Im Ausspielen von Gewalt- und Mißbrauchserfahrungen nehme ich grundsätzlich nicht die Rolle des Antagonisten, sondern bleibe als unterstützendes Doppel beim Protagonisten. Gerade bei stark tabuisierten Themen ist es wichtig, daß der Protagonist sich nicht alleingelassen fühlt und energetisch unterstützt wird. Ich habe festgestellt, daß eine Erwärmung wieder abklingt, wenn ich vom Doppeln zu schnell in die Leiterrolle wechsle.

Ich protokolliere alle Sitzungen im nachhinein und bereite sie gründlich nach. Teilweise fertige ich dazu kurze Skizzen an, um die Position der Hilfs-Iche auf der Bühne erinnern zu können, v.a. wenn mehrere Personen im Spiel beteiligt sind.

Dabei stelle ich mir bezüglich der Reflexion meines Verhaltens folgende Fragen: Wie habe ich mich während und nach der Sitzung gefühlt?
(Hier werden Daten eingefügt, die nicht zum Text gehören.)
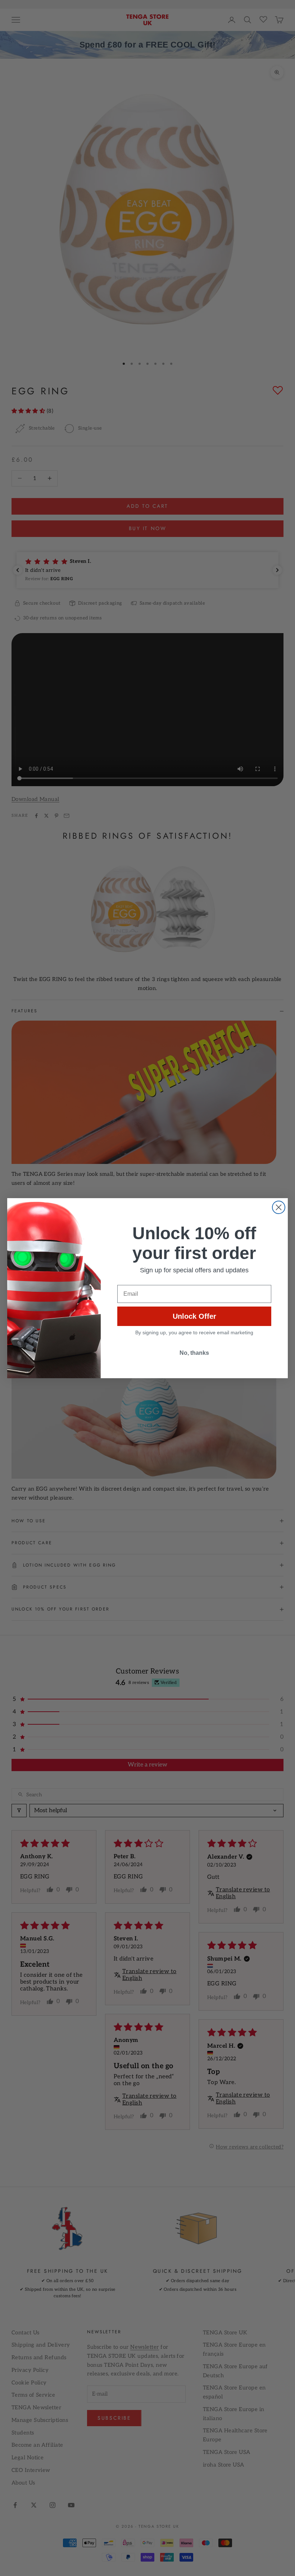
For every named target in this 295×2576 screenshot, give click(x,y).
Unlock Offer (194, 1316)
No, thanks (194, 1353)
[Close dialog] (278, 1207)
War ich über den gesamten Verlauf im Kontakt mit dem Protagonisten? Wo habe ich deutlich Widerstand seitens des Patienten gespürt? Wie bin ich mit dem Widerstand umgegangen? Wie hoch war mein Anteil im Spiel als Hilfs-Ich bzw. als Doppel? Wie hoch war mein Anteil in der Leiterrolle? War die Verteilung von Leiterrolle und Hilfs-Ich bzw. Doppel für diese Spielhandlung therapeutisch hilfreich?
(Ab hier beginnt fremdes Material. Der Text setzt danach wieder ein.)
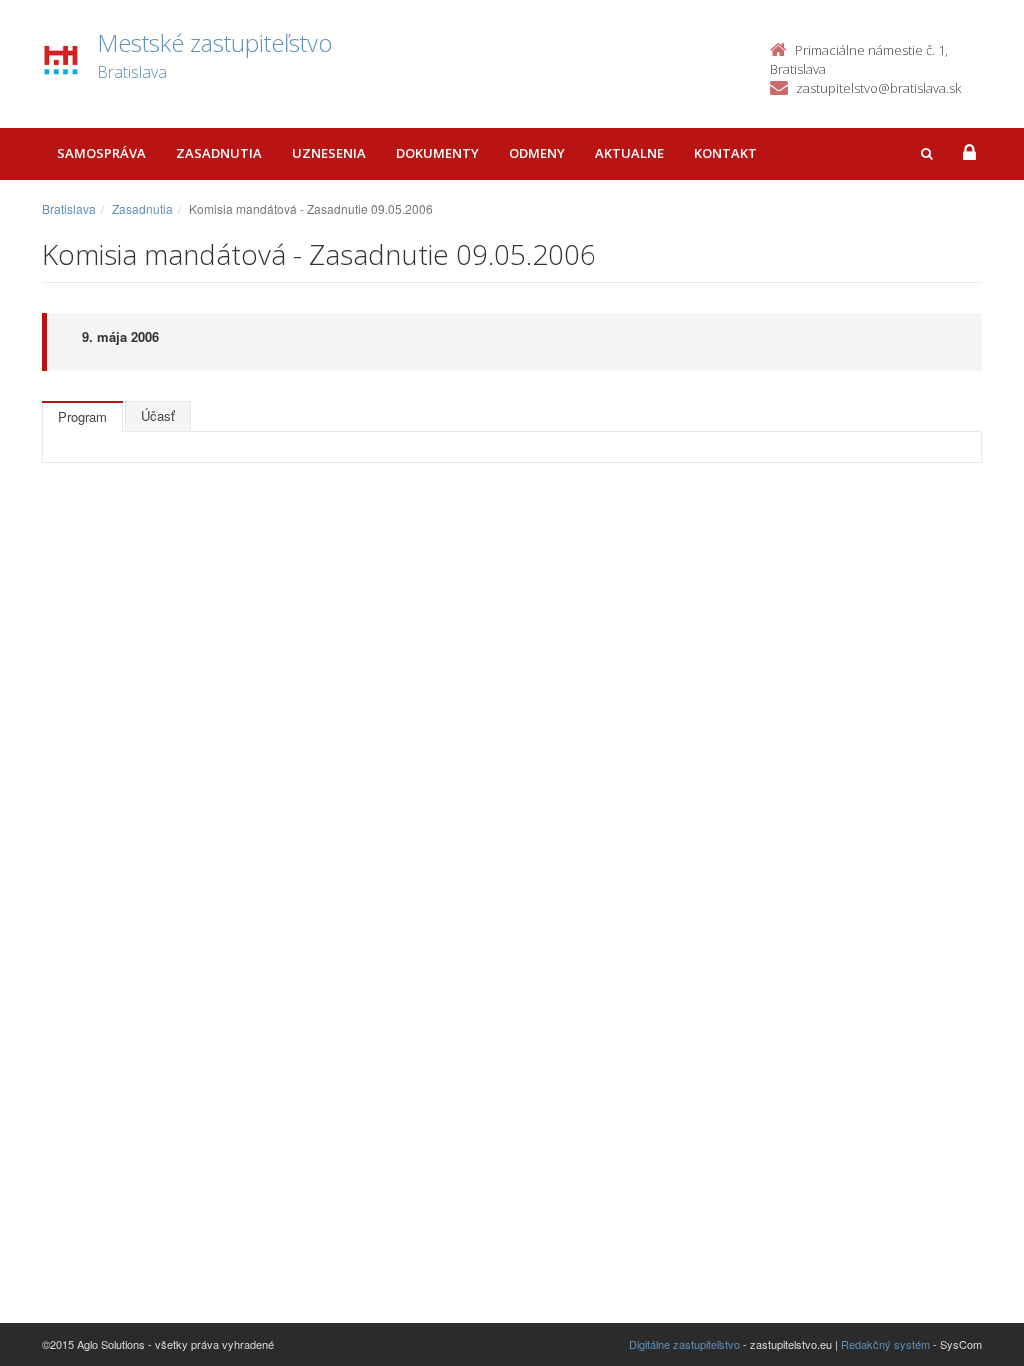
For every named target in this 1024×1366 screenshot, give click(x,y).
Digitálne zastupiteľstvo (684, 1344)
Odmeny (537, 153)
Die Protokolle sind hilfreich, Störungen zu bemerken und diese in der kommenden Sitzung direkt anzusprechen. Manchmal entscheide ich mich mit dem Protagonisten zusammen, bewußt ein Spiel in der folgenden Sitzung fortzusetzen, wie ich es in dem Beispiel mit Sabine in der Höhle beschrieben habe. Ich habe über mehrere Sitzungen die Rolle eines Prinzen frei gespielt und in Absprache mit der Protagonistin, dem Spiel bewußt seine Eigendynamik überlassen. Die Protokolle sind eine gute Vorbereitung und Erwärmung für mich zu Beginn der folgenden Sitzung.